- Theatrical release poster
- Directed by: Chris Menges
- Written by: Scott Sommer
- Produced by: Anthea Sylbert
- Starring: Goldie Hawn; Arliss Howard; James Gammon; Keith Carradine;
- Cinematography: Ivan Strasburg
- Edited by: Tony Lawson
- Music by: Trevor Jones
- Distributed by: Metro-Goldwyn-Mayer United Artists
- Release date: May 8, 1992;
- Running time: 100 minutes
- Country: United States
- Language: English
- Budget: $14 million
- Box office: $3,052,738 (USA)

= CrissCross =

1992 American film by Chris Menges

CrissCross is a 1992 American drama film directed by Chris Menges and written by Scott Sommer, based on his homonymous novel. It stars Goldie Hawn, Arliss Howard, Keith Carradine, Steve Buscemi, and David Arnott.

==Plot==
Divorced mom Tracy Cross raises her 12-year-old son, Christopher, in Key West in 1969 around the time of the Apollo 11 Moon landing. Chris narrates the film in voice-over and talks about his "screwed up" life living with his mother in a cheap hotel. Chris's father was an Annapolis-trained fighter pilot who had served in Vietnam. However, he became seriously disturbed after bombing a civilian hospital and burned his uniform as a "killer's costume". Falling into alcoholism, he deserts Chris and Tracy, moving into a hippie commune to separate himself from society. Chris hasn't seen his father in three years but still loves him deeply.

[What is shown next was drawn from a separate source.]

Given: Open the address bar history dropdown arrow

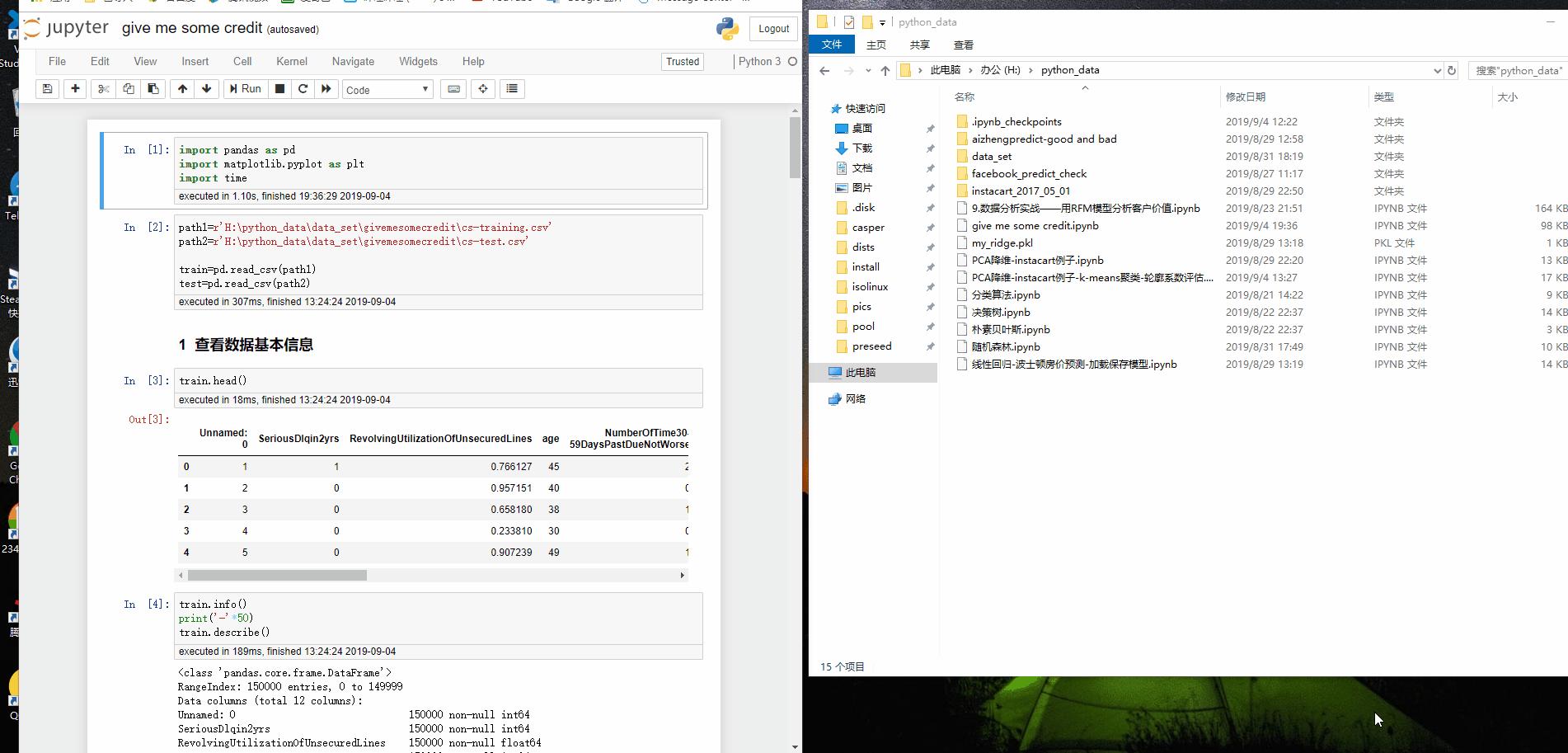Looking at the screenshot, I should click(x=1439, y=70).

Chris delivers papers and fish to help support his mother who works as a bartender and waitress. He unwittingly discovers that there are drugs hidden in the fish he is delivering and becomes a small-time drug dealer out of desperation when he finds his mother has resorted to working as a stripper to support them. She is ashamed when he confronts her with this, but she tells him that sometimes in life one has to do what is not good to get what is. Chris visits his father in the commune and attempts to get him to reconcile with Tracy but to no avail.

A stranger, Joe, comes to town and strikes up a relationship with Tracy. This further disturbs her son. Joe turns out to be a law-enforcement undercover agent, working to bring down the drug ring. His relationship with Tracy and her son complicates matters as the time comes to make the arrest. Chris narrowly escapes being killed when he delivers the drugs and it degenerates into a shootout. In the end, he spends the night in jail and is put on probation learning a valuable lesson. He and Tracy move into a mobile home park and she retires from stripping.

The Apollo Moon landing is mentioned throughout the film as a sort of metaphor and Chris mentions in the end how happy the astronauts must have been to have returned to the Earth no matter how screwed up it is.

==Location==
Some scenes were shot in the Miami/Key West surrounding areas. The Spanish monastery in the film is in North Miami and was brought to Miami from Spain in thousands of numbered individual stone blocks and re-built stone by stone.